69 Ind. 128 | Ind. | 1879
The appellants brought this suit, against the appellees, upon a promissory note made by David Gillis and Emma Gillis; secured by a mortgage executed by the same parties on certain lands. The note is payable to William L. Lee, and assigned by regular endorsements to the appellants. David Gillis answered as follows :
That, on the 12th day of July, 1876, George W. Conrad instituted a suit in the Montgomery Circuit Court against William L. Lee, the payee of the note sued on ; that on the same day Conrad procured an attachment on the goods and chattels of Lee, and, on affidavit, sued out a writ of garnishment against the said Gillis, requiring him to appear in said cause to answer as to his indebtedness to the said Lee ; that such proceedings were had in the case that judgment was rendered against Lee, and also against this defendant, as garnishee, at the September term, 1876, for the sum of three hundred and twenty-four dollars and ninety-five cents; that, at the time said judgment was rendered against him as garnishee, he had no notice or knowledge whatever that Lee had assigned said note to the plaintiffs, or any other person; that, as to the said sum of three hundred and twenty-four dollars and ninety-five cents and costs, with interest, he is still liable on said judgment of
A demurrer for want of facts was overruled to this answer, and, as it is the determining question in the case, we set out no other part of the pleadings.
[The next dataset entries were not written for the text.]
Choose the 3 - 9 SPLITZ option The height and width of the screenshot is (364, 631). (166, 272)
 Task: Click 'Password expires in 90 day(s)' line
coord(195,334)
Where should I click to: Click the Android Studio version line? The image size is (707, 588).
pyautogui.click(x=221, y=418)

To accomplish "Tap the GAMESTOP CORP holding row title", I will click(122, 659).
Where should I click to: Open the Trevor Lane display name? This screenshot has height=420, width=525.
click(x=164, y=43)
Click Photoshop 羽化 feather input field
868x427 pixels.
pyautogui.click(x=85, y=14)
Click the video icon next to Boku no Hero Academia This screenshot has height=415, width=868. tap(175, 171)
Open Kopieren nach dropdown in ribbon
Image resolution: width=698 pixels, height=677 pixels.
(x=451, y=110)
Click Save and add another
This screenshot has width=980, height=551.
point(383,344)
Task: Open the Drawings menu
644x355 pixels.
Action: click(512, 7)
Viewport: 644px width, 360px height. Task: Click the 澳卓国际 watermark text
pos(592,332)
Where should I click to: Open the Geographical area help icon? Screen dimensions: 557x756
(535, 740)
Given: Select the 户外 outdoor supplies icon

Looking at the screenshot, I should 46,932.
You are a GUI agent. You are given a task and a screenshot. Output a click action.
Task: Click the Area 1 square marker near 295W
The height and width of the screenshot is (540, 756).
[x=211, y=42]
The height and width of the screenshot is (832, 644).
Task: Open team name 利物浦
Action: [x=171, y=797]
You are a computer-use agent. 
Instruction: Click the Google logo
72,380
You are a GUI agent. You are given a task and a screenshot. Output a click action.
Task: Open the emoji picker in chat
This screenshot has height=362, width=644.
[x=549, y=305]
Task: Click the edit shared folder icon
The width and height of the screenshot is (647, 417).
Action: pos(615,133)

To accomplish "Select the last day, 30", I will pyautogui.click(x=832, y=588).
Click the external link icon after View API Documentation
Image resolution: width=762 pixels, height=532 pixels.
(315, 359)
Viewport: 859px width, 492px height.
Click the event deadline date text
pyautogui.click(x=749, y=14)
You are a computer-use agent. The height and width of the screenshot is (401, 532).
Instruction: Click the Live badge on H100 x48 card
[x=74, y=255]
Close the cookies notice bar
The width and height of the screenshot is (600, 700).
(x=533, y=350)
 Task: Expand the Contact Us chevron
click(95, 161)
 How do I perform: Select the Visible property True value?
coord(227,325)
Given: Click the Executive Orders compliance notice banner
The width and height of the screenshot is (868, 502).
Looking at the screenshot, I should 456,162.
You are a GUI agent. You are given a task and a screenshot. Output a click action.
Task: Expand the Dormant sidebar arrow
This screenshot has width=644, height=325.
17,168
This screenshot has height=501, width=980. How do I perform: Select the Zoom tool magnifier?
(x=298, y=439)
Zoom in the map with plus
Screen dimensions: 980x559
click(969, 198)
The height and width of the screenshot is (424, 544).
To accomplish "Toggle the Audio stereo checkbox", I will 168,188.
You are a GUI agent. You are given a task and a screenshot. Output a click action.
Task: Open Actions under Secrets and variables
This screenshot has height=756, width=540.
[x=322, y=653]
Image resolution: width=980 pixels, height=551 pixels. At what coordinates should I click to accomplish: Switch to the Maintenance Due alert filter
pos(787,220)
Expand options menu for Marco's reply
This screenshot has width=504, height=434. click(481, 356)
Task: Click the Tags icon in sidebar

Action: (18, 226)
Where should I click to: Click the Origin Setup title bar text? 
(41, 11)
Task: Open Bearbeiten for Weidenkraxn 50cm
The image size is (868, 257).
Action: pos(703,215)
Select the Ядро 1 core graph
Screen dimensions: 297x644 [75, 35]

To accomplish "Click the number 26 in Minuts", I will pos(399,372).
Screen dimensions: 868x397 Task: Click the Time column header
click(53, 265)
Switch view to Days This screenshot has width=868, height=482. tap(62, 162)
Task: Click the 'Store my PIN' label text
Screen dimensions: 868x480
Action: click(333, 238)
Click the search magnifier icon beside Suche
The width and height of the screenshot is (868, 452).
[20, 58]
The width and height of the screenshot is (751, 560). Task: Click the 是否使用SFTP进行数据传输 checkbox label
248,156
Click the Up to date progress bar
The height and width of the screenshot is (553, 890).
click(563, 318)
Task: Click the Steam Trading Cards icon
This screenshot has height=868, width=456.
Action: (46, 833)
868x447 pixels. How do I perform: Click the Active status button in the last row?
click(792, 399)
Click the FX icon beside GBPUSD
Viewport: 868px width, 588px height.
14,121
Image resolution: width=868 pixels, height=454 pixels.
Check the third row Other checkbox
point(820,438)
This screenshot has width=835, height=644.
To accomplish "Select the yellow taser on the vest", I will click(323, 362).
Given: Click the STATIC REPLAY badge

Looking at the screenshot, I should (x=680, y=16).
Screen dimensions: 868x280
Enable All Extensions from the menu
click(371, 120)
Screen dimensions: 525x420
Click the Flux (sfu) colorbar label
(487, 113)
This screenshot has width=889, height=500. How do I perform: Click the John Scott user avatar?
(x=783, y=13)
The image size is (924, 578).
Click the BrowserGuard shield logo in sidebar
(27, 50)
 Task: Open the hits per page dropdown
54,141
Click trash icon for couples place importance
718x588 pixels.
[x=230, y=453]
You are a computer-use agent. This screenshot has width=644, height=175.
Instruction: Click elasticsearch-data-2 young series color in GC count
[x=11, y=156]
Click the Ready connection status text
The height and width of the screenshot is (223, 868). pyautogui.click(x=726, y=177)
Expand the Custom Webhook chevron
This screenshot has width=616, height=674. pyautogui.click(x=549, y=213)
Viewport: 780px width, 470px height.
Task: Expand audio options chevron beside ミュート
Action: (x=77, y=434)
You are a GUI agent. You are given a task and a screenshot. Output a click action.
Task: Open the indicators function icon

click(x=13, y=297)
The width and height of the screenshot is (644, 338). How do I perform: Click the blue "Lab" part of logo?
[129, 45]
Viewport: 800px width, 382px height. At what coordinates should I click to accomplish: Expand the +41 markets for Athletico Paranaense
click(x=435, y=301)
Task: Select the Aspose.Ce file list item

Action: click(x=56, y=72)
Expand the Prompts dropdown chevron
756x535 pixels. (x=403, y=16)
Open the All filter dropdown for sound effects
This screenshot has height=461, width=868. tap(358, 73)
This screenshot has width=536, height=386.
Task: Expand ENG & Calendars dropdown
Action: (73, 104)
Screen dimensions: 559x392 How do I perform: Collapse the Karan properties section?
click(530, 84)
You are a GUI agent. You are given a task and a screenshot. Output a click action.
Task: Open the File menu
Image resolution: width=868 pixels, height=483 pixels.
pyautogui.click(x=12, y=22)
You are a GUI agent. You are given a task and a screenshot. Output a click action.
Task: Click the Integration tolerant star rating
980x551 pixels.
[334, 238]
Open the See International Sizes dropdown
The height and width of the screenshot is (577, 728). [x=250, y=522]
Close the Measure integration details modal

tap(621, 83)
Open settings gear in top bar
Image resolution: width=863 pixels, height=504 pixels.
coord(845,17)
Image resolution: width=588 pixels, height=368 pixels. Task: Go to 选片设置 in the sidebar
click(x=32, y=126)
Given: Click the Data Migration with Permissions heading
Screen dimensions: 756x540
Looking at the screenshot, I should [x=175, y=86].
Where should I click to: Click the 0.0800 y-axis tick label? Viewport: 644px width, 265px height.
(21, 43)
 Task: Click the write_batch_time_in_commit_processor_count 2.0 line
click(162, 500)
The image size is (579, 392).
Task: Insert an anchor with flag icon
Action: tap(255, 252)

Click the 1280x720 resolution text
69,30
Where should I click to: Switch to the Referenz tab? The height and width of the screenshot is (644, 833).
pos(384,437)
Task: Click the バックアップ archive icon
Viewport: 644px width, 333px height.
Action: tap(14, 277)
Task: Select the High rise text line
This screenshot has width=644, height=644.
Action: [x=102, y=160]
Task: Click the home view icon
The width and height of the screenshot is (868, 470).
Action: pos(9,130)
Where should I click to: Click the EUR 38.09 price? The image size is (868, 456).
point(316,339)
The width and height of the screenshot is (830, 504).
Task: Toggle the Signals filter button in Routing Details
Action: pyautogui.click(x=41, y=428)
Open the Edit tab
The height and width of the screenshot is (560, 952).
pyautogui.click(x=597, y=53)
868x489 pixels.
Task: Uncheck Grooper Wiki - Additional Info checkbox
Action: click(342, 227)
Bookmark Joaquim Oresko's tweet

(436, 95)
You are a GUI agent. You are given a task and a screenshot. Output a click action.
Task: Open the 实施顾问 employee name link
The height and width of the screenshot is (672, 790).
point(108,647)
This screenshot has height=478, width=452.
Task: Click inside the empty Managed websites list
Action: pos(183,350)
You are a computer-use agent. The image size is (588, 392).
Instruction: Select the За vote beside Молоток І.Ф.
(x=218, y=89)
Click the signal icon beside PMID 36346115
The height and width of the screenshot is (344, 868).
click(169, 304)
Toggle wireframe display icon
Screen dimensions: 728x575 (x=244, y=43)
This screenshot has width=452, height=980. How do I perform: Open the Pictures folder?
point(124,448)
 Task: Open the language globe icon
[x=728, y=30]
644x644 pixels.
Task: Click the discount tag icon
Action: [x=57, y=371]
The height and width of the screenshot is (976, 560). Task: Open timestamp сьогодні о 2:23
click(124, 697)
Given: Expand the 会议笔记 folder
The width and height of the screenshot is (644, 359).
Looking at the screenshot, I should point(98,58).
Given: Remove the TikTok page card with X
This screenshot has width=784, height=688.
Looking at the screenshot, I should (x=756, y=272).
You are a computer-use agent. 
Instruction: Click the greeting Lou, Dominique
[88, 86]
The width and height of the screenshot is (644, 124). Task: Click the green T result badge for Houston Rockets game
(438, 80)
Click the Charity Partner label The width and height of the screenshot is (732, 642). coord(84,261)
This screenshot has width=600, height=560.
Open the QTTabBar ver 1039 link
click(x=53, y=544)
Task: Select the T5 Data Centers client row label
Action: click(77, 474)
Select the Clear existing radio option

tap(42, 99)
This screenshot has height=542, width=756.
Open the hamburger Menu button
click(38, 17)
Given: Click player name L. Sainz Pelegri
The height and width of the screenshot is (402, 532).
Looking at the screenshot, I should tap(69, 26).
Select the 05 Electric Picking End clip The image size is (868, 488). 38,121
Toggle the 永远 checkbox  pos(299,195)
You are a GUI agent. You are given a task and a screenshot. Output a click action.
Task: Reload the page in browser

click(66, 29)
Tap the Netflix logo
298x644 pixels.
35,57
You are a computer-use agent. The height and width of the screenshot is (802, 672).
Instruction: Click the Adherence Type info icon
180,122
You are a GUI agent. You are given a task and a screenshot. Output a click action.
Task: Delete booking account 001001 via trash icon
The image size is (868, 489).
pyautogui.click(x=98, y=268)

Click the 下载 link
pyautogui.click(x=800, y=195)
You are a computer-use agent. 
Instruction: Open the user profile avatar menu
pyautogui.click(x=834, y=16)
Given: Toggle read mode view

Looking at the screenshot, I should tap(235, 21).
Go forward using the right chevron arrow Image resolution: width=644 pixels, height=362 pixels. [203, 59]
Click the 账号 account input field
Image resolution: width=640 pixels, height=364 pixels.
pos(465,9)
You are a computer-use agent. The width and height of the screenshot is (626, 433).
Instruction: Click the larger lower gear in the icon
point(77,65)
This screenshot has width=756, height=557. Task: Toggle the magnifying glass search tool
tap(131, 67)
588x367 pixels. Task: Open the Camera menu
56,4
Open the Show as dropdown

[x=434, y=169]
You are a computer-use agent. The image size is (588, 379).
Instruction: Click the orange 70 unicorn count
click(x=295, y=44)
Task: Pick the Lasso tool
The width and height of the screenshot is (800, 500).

Trial by the court; finding for appellants ; motion for a new trial overruled ; judgment; appeal.
The only assignments of error in this court are :
1. Overruling the demurrer to the above answer of David Gillis; and,
2. Overruling the motion for a new trial.
The law is settled in this State that a judgment rendered against the maker of a promissory. note, as garnishee, in an attachment proceeding against the payee, is a good defence to the extent of such judgment, to an action against the maker, by an assignee of such note, if, at the date of such judgment, the maker had no notice of such assignment. The case of Canaday v. Detrick, 63 Ind. 485, is in point and is well fortified by the following authorities: Shetler v. Thomas, 16 Ind. 223; Shoppenhast v. Bollman, 21 Ind. 280 ; Barton v. Allbright, 29 Ind. 489; The Ohio and Mississippi R. W. Co. v. Alvey, 43 Ind. 180; King v. Vance, 46 Ind. 246 ; Greenman v. Fox, 54 Ind. 267 ; Earl v. Matheney, 60 Ind. 202.
The only question raised by the motion for a new trial, arises upon the admission of the attachment proceedings,, over the objections of the appellants, to prove the averments in the answer of David Gillis. It is therefore the same question in principle as that just decided upon the demurrer to Gillis’answer. Nor is it claimed to beany1 different by the counsel for appellants.
There is. no other question in the case.
The judgment is affirmed, at the costs of the appellants.